Case of the Month – Maarten et al. vs. Cohanzad et al.

In general, local municipalities control what can be built in their communities.  These local rules, however, can be limited or powers checked by state laws that regulate in the same area.  One such rule in California is called the Ellis Act and it allows developers to take housing off the rental market if they follow certain rules.  In this case, the plaintiffs were tenants who claimed that the developer failed to follow the Ellis Act Rules.  Specifically, the defendants had evicted the plaintiffs from their rent-controlled apartments, claiming they were removing the buildings from the rental market under the Ellis Act.  The allegation was that the Ellis Act rules were violated because the defendants subsequently listed the units on Airbnb before eventually demolished the buildings for new construction.

The plaintiffs’ claims were based in part on LAMC section 151.25, which incorporates the Ellis Act. Under this provision, if a rent-controlled property is withdrawn from the market but offered for residential rental again within two years, the landlord becomes liable to former tenants for damages.  Plaintiffs further argued that all the tenants were similarly situated and therefore entitled to class certification for their case.  This would result in all the tenants being entitled to damages from the defendants if they won the case.  Alternatively, the defendants argued that liability should be determined on a unit-by-unit basis, requiring a detailed analysis that couldn’t be established with common proof.  At trial, the court sided with the defendants, denying class certification.

The appellate court disagreed, concluded that the trial court had made an error in finding, as a matter of law, that common questions of law or fact did not predominate for the class-wide claims for liability.
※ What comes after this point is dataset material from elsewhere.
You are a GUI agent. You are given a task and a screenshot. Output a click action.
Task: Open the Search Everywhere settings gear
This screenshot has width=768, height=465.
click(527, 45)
While individualized proof of damages might be necessary, the plaintiffs had suggested methods to manage such issues effectively. Therefore, there remained a reasonable probability that the plaintiffs could satisfy the requirements for class certification, and the court reversed and remanded the case with directions to reinstate the class allegations.  Therefore, in terms of class certification, the court found that class resolution was preferable because it would efficiently determine liability for an alleged common scheme, and the potential recovery for each class member was not small, making it likely for each member to come forward.

Ultimately, the court reversed the trial court’s decision, instructing them to reinstate the class allegations and proceed with the case accordingly.  The case highlights the risk developers take when attempting to remove properties from the rental market.